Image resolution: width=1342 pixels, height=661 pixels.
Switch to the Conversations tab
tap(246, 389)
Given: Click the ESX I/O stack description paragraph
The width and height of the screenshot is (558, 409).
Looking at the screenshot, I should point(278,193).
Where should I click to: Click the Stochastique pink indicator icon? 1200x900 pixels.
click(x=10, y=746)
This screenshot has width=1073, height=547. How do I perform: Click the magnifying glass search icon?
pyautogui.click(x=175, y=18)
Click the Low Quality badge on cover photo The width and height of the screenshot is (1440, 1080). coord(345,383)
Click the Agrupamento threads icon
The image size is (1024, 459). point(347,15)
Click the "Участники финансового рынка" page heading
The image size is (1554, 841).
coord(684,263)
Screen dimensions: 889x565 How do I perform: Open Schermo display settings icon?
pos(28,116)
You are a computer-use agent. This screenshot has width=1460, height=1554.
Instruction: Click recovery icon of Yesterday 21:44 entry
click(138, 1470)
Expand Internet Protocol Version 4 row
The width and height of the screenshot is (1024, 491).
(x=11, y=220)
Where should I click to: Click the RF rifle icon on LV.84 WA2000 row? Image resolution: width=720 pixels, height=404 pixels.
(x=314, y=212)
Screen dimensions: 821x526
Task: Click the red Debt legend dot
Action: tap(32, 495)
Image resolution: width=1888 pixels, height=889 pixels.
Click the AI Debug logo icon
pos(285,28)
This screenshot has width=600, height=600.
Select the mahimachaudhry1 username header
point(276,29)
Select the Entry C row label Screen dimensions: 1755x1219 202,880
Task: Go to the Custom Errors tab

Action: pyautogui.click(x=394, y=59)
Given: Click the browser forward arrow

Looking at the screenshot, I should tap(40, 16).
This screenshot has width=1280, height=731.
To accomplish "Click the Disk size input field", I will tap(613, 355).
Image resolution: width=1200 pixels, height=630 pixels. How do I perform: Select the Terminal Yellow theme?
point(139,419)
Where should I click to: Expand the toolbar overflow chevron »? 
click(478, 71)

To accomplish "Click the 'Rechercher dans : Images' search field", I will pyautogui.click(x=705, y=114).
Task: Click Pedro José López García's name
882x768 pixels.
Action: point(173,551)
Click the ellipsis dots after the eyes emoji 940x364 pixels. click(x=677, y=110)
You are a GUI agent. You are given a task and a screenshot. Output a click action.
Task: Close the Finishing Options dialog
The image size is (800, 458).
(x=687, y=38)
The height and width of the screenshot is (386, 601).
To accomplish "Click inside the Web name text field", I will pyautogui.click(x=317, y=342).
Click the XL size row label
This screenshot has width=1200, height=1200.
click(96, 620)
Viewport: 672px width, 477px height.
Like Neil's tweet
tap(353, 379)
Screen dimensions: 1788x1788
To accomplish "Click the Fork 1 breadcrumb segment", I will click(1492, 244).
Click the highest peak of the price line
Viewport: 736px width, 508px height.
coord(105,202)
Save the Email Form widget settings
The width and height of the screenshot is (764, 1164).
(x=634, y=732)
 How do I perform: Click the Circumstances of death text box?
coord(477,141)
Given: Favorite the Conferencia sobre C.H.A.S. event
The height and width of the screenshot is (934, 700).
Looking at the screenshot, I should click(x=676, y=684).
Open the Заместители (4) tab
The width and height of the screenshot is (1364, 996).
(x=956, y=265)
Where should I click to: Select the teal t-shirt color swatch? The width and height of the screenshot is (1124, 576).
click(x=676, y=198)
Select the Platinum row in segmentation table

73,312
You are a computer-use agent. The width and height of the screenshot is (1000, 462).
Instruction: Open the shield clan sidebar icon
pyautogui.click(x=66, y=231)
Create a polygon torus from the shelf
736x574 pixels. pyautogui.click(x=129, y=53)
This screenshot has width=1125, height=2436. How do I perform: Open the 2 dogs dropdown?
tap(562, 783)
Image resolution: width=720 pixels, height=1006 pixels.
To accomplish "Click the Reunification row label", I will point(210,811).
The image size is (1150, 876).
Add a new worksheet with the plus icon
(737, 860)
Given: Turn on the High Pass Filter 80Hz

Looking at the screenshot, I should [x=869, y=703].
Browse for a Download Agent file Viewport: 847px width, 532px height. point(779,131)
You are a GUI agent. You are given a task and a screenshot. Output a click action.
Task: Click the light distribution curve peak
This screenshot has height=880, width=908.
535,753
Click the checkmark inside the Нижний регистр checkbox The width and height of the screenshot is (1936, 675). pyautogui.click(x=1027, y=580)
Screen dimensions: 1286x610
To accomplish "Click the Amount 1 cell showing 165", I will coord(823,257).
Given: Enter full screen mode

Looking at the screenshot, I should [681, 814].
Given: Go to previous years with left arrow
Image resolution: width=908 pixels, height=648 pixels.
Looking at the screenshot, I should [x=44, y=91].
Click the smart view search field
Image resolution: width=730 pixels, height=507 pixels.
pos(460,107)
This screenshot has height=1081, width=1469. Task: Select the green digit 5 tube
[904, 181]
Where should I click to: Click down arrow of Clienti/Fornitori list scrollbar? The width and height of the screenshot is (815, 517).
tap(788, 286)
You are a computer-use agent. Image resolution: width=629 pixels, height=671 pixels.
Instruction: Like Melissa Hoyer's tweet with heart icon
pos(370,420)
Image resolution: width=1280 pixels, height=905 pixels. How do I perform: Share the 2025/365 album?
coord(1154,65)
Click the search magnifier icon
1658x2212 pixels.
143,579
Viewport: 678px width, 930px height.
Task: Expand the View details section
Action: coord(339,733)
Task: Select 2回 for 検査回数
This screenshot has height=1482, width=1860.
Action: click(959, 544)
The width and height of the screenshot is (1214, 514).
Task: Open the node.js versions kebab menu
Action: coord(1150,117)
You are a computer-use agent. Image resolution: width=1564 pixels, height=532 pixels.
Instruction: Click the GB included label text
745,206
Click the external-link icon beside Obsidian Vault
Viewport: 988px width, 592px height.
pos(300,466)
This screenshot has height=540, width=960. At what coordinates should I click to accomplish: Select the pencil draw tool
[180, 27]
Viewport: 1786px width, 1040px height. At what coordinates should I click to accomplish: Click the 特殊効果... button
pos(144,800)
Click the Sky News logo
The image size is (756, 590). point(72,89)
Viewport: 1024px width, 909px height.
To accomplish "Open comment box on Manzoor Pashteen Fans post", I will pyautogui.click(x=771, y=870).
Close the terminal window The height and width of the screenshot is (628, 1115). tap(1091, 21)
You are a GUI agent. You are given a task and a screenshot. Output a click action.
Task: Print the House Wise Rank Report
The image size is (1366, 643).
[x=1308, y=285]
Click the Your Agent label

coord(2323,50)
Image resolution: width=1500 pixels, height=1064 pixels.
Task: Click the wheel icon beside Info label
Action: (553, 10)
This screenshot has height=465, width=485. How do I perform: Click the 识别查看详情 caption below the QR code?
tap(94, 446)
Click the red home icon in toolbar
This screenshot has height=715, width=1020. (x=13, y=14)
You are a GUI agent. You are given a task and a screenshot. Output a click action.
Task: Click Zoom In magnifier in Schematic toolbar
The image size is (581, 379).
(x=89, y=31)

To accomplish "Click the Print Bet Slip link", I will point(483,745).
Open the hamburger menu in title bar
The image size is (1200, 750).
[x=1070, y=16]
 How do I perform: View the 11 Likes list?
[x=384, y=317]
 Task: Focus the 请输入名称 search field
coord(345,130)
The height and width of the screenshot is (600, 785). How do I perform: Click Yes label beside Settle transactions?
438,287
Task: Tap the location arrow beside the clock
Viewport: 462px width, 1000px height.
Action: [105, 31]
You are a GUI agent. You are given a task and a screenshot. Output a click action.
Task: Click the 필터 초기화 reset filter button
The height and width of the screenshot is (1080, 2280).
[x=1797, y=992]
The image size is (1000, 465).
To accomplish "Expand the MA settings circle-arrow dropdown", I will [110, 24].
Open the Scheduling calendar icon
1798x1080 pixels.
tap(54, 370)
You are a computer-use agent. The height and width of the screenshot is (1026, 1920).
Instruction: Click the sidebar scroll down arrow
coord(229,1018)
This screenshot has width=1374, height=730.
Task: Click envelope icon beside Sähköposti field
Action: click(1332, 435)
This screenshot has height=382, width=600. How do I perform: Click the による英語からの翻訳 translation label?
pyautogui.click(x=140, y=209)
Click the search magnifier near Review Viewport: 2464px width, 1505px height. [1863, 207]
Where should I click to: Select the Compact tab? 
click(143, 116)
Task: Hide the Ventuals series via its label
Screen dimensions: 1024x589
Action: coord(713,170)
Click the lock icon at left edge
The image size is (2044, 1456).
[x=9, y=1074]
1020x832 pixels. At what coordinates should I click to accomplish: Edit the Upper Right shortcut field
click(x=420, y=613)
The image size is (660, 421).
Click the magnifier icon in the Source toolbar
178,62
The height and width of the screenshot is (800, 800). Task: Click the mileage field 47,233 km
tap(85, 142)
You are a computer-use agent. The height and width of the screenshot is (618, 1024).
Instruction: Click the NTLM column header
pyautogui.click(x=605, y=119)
********
Problem details: Where the word "Print" occurs in a line of the entries above, count that line, and reply with the total only.

Written response: 2